[Предоставленный отрывок]
-*-
18 Июля 1812 года, быв в совершенной готовности к отплытию, принял я на шлюп шесть человек Японцев, спасшихся с разбитого на Камчатских берегах Японского судна для отвозу их в отечество (Кораблекрушение сих Японцев на Камчатских берегах достойно особенного примечания: оно случилось в том же году, в котором наших соотечественников коварным образом захватили на Японских берегах, и что всего удивительнее, как будто определением самого Провидения из всего экипажа Японского судна спаслось ровно то самое число людей, сколько Японцы захватили наших. Отправляясь с ними к Японским берегам, по Европейским законам представлялось нам сбыточным делом, что хотя с трудностию но размен наконец должен последовать; читатель однако в последствии увидит, сколь много в сем случае Японские законы разнствуют от наших.). В 3 часа по полудни 22 Июля отправились мы в путь, в сопровождении брика Зотика. [16] Мое намерение было итти кратчайшим путем к Кунаширу, то есть Пиковым каналом, или, по крайней мере, проливом Дефризовым. На пути нашем до самого острова Кунашира ничего особенно примечательного не случилось, кроме того, что мы однажды были подвержены чрезвычайной опасности. Около полудня 27 Июля небо от пасмурности очистилось так, что мы хорошо могли определить свое место, от которого в полдень остров С. Ионы был к югу в 37 милях; остров сей открыт Командором Биллингсом во время плавания его на судне Слава России, предпринятого им из Охотска в Камчатку. Географическое положение его по Астрономическим наблюдениям весьма верно определено Капитаном Крузенштерном. Вообще сказать можно, что все те места, которые сей искусный мореплаватель определил, могут служить почти с толь же точною поверкою хронометрам, как и Гренвическая обсерватория. Посему мы ни мало не сомневались в [17] истинном положении своем от оного острова, равно как и наше место в полдень сего дня было определено с довольною точностию. Почему мы и стали править таким образом, чтоб миновать остров милях в 10 расстояния, а бригу Зотику приказал я чрез сигнал держаться от нас в полумили. Намерение мое было, естьли погода позволит, осмотреть остров С. Ионы, весьма редко видимый Охотскими транспортами и Компанейскими судами, так как он лежит не на пути обыкновенного тракта из Камчатки в Охотск.
-*-
[Короткое задание]
Проверьте, согласуются ли с отрывком о плавании к Кунаширу, приведенным выше, три утверждения: 1. Шлюп вышел в путь 22 июля вместе с бригом Зотиком. 2. Остров С. Ионы открыл капитан Крузенштерн. 3. На шлюп приняли восемь японцев. Для каждого утверждения ответьте «да» или «нет» и дословно приведите слова отрывка, которые это решают.

[Исходные данные]
-*-
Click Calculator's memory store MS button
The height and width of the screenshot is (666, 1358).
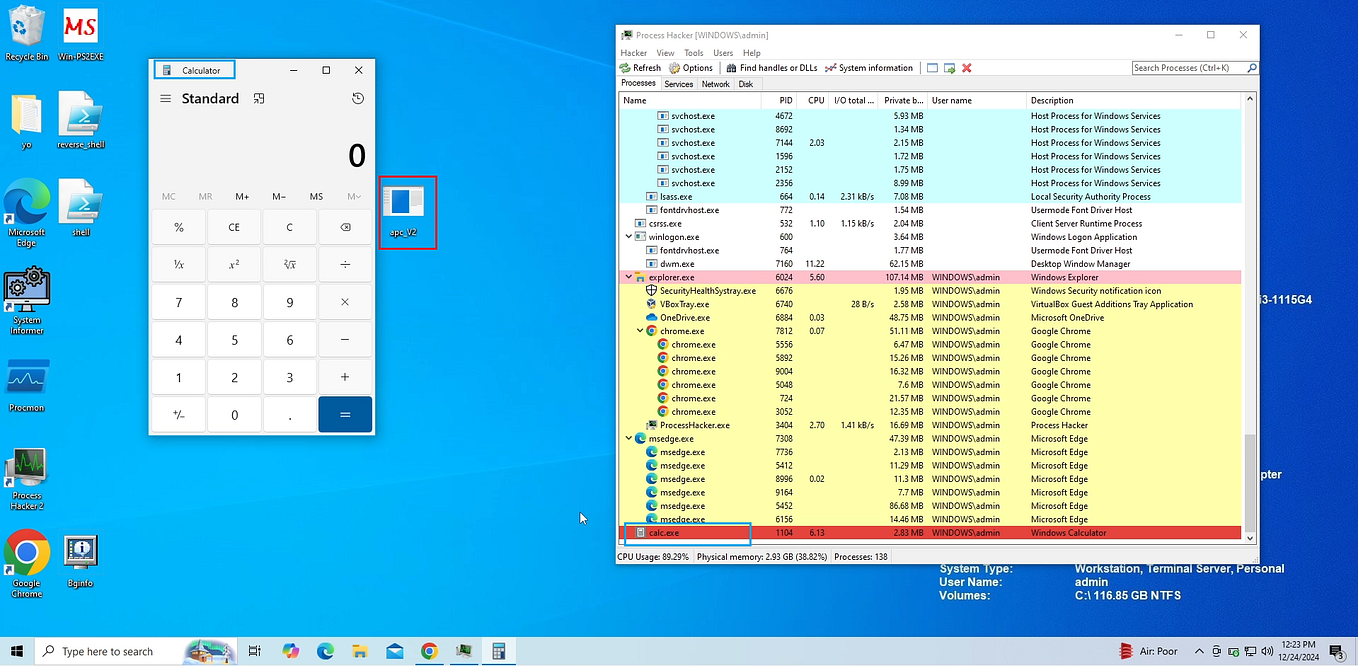pyautogui.click(x=316, y=196)
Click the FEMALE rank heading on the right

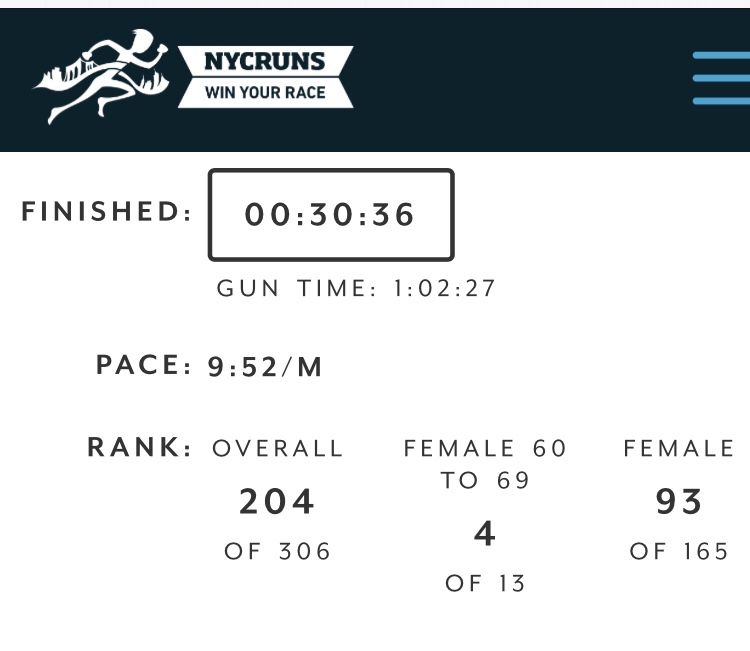point(679,449)
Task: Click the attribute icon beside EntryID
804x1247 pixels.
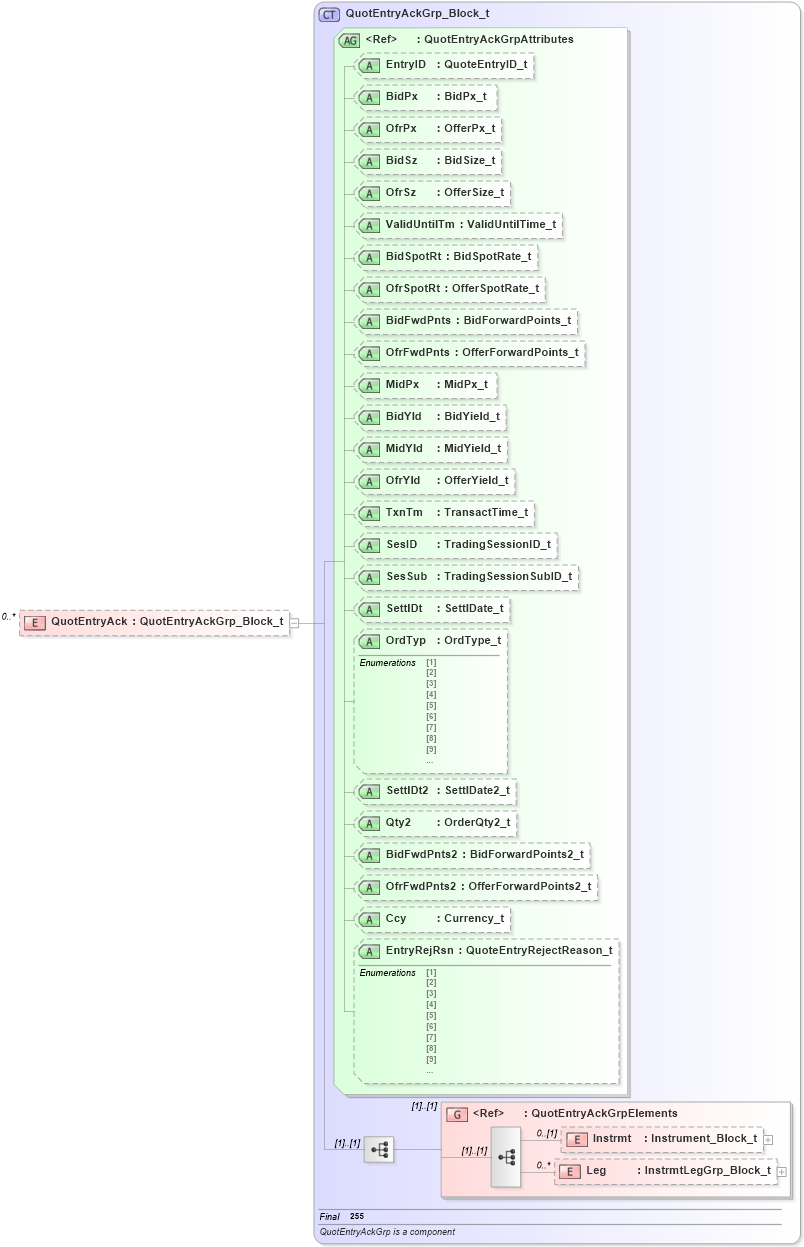Action: click(x=369, y=65)
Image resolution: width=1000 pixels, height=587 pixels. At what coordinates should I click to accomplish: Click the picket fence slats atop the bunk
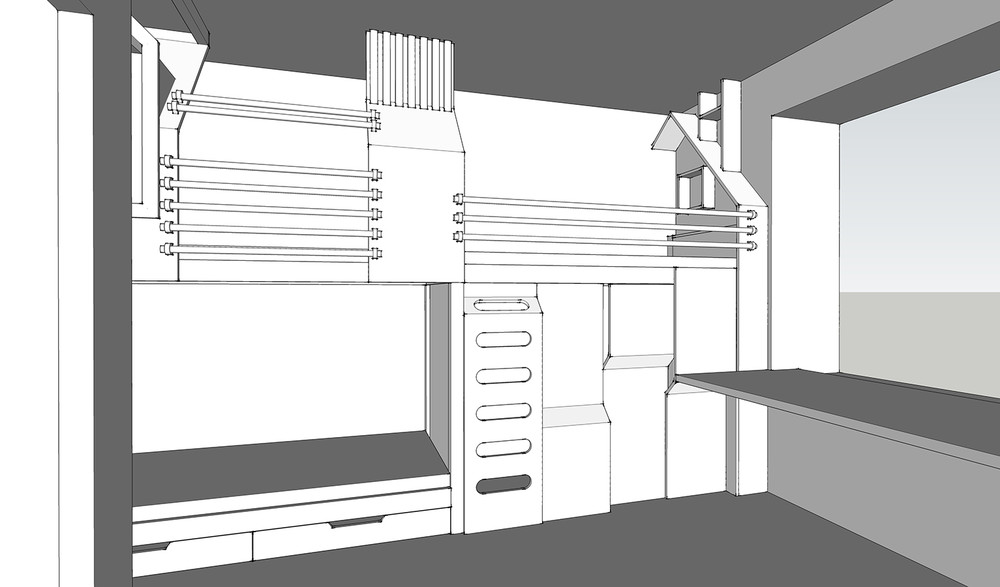pos(411,70)

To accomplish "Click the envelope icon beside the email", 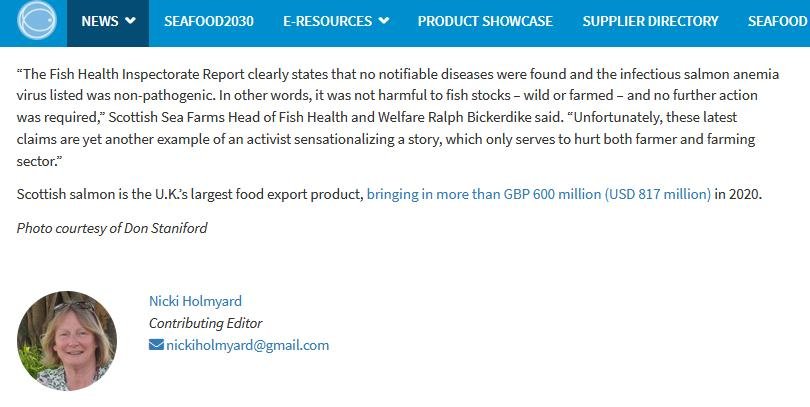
-*-
[Ответ к упражнению]
1. Да: «В 3 часа по полудни 22 Июля отправились мы в путь, в сопровождении брика Зотика».
2. Нет: «остров сей открыт Командором Биллингсом».
3. Нет: «принял я на шлюп шесть человек Японцев».